La narrativa de un origen humano lineal y exclusivo en África se tambalea. Nuevos fósiles en China revelan un mestizaje prehistórico que redefine nuestro árbol genealógico.
La historia que nos contaron en la escuela sobre el origen de nuestra especie está cambiando. Durante décadas, el modelo «Out of Africa» sostuvo que el Homo sapiens moderno surgió exclusivamente en el continente africano y luego reemplazó a las poblaciones arcaicas en el resto del mundo hace unos 60,000 años. Sin embargo, el reciente hallazgo de restos fósiles en territorio chino ha revelado una «Morfología Híbrida»: individuos que combinan rasgos primitivos con características modernas.
Un estudio publicado en la revista Nature Ecology & Evolution por los investigadores Shi-Xia Yang, María Martinón-Torres y Michael Petraglia revela que la evolución humana en Asia fue mucho más variada y dinámica de lo que creíamos. Tras analizar décadas de hallazgos, los autores proponen que China no fue solo un lugar de paso, sino un centro de evolución clave.
Fósiles encontrados en lugares como Harbin, Dali, Jinniushan, Xujiayao y Hualongdong no encajan en las categorías tradicionales de Homo erectus, Homo neanderthalensis o Homo sapiens. Por lo que se han propuesto nuevos linajes como Homo longi (el «Hombre Dragón») y Homo juluensis, los cuales podrían estar relacionados con los misteriosos denisovanos o representar grupos humanos hasta ahora desconocidos.
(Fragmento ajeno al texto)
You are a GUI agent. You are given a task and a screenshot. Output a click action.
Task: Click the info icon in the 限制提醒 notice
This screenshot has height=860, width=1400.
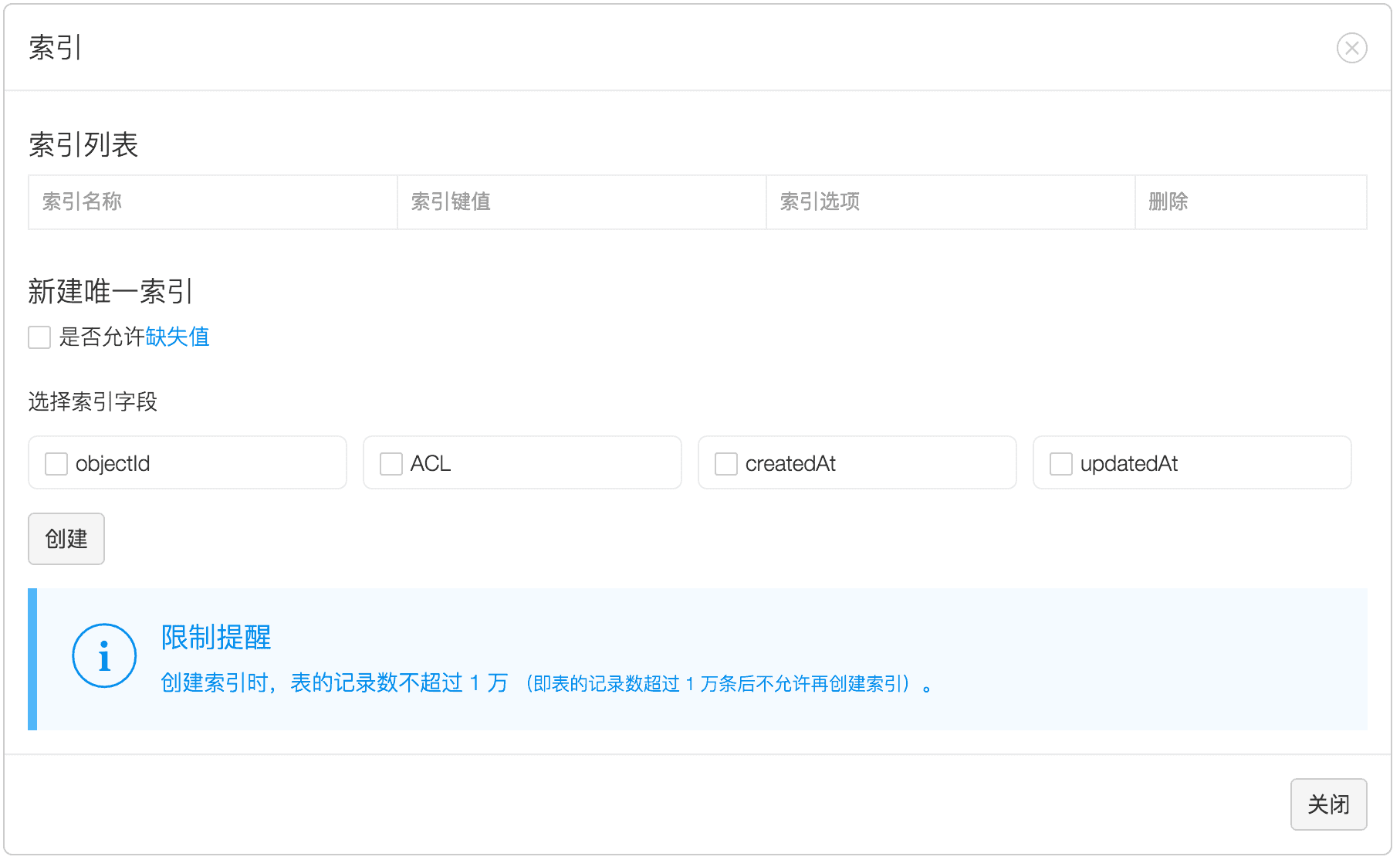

Fósiles como Yunxian 2 sugieren que la separación entre los linajes que dieron lugar a los humanos modernos y a los neandertales ocurrió hace mucho más tiempo. Estos datos coinciden con lo descubierto en los yacimientos de la Sierra de Atapuerca (España), uniendo la historia evolutiva de Asia y Europa.

Este descubrimiento sugiere que no hubo un reemplazo total, sino una convivencia prolongada y un flujo genético constante entre diferentes grupos humanos. Imagina la evolución no como un río único que fluye desde una sola fuente, sino como un delta complejo con múltiples corrientes que se mezclan y separan. Gracias a técnicas de datación de alta precisión, como la luminiscencia y el análisis de isótopos, se ha confirmado que estos homínidos asiáticos ya poseían rasgos modernos mucho antes de lo que se creía posible.
Además de los huesos, el suelo reveló secretos tecnológicos. Se han recuperado herramientas de piedra con un nivel de retoque tan sofisticado que rivaliza con las mejores industrias líticas de la era en África o Europa. Esto demuestra que la innovación no era propiedad exclusiva de una región; la chispa del ingenio humano estaba encendida de forma global, en un planeta donde nuestros ancestros se movían, se encontraban y, sobre todo, compartían su destino biológico y cultural.
Estamos ante el fin del paradigma del reemplazo total y el inicio de la era del Multirregionalismo. La evolución humana no fue una carrera de relevos lineal, sino un encuentro masivo de culturas y genes en una escala continental.
Con información de Nature Ecology & Evolution.